Picky eating is a normal part of childhood development but it can get out of hand for some families leading to arguments at the dinner table and kids putting their foot down in protest. Whether your child is 5 or 15, it’s never too late to try something new and address picky eating behaviours! Here are 5 tips to get you started:
1) Don’t pressure. Remember it’s your child’s job to decide whether they eat what you offer and how much of it they will eat. Too much pressure either positive or negative can lead to more resistance. Children will learn to eat what you eat, you just have to be patient.

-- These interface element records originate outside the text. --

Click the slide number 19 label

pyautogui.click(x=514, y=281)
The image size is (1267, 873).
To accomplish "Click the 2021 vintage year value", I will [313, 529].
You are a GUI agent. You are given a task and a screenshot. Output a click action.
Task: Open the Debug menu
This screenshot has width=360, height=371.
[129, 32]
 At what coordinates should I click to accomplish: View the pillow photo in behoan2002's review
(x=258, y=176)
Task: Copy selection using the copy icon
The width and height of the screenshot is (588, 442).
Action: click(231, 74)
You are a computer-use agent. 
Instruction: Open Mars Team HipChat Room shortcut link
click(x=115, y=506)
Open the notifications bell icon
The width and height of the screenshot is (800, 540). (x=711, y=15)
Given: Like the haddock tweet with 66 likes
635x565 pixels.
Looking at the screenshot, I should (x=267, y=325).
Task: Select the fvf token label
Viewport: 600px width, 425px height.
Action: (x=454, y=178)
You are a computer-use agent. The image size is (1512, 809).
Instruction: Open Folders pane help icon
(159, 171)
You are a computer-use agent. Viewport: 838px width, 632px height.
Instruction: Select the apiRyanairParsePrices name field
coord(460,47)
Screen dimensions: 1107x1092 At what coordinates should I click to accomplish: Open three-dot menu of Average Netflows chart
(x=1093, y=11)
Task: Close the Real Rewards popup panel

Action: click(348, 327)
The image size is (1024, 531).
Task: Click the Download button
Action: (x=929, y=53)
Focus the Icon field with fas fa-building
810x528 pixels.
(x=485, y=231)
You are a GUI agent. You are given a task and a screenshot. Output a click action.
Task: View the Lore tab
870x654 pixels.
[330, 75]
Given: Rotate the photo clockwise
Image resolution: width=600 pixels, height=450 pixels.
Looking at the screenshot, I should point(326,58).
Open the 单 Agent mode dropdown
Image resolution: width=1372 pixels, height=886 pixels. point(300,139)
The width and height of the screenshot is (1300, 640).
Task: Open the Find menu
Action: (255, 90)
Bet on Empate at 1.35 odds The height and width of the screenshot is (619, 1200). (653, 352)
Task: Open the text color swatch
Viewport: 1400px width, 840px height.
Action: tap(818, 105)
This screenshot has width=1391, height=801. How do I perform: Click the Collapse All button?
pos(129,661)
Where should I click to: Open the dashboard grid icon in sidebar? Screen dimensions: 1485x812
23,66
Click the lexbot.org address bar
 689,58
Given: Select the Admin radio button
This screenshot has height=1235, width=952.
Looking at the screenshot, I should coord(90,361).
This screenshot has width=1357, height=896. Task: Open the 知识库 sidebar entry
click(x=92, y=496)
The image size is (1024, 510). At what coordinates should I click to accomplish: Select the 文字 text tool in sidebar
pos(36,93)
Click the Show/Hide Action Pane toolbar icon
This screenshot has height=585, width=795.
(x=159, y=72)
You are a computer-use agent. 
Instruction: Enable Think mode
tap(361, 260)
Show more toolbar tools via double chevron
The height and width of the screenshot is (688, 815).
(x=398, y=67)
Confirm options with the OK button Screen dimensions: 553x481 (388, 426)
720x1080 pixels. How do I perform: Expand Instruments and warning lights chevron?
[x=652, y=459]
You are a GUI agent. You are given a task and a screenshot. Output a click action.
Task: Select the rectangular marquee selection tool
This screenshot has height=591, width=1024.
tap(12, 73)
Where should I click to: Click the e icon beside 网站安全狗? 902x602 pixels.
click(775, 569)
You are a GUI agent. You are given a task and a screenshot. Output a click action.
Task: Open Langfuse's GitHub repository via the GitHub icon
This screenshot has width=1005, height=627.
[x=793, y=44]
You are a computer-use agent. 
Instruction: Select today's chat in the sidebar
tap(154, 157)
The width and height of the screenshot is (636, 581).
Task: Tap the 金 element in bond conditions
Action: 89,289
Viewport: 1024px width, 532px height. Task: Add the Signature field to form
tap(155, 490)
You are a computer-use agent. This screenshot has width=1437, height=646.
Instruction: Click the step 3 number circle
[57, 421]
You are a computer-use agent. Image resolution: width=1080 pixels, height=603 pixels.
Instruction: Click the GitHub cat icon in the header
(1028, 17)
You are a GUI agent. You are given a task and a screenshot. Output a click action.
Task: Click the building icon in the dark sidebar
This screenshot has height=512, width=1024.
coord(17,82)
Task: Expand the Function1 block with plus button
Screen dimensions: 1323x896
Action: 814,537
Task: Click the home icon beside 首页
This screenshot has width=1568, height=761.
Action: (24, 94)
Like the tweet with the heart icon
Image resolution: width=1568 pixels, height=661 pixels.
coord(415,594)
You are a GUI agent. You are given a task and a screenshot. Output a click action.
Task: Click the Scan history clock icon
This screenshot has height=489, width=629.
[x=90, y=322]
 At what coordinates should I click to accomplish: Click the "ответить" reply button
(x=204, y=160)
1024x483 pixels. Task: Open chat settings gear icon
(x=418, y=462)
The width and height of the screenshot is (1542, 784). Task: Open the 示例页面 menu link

2) Don’t cater. Your job as a parent is to decide what foods are offered, when they are offered, and where they are offered. Offer up only one meal that is balanced and appropriate for your family and make sure there is at least one food item that your child likes. Let them serve themselves and don't comment on how much or how little of a particular food they are eating.
3) Change your food environment. Clean out your fridge and pantry and place foods you would like your family to eat more often up front and at eye level. Have cut up vegetables, yogurts, hard boiled eggs etc. readily available. Reduce the number of salty/sweet treats to the ones your family really enjoys and then keep them in the cupboard and leave a bowl of fresh fruit out instead in a high traffic area. The treats still have their place as they provide us with pleasure and should be included to teach your family about balance but they don’t need to be front and center.
4) Get children cooking. As messy as it may be, try and involve your child in the kitchen from a young age. When your child helps make a meal or snack, they will be more willing to try it! Remember it takes numerous exposures (20 or more sometimes!) before a child will accept or like a new food. Having them involved will be more effective then asking them to simply try something you have made. Remember you can start small and just cook something that everyone likes and then work your way up to trying to cook new foods together.
5) Learn about food. Bring your children to the grocery store or to the farmers’ market. Ask them to pick out a new fruit or vegetable they would like to try. You can also try growing food as children are more likely to eat something they have grown as well. This is also a great way to foster an appreciation of agriculture and the environment and learn about budgeting..
Most importantly be positive about all foods and don't give up!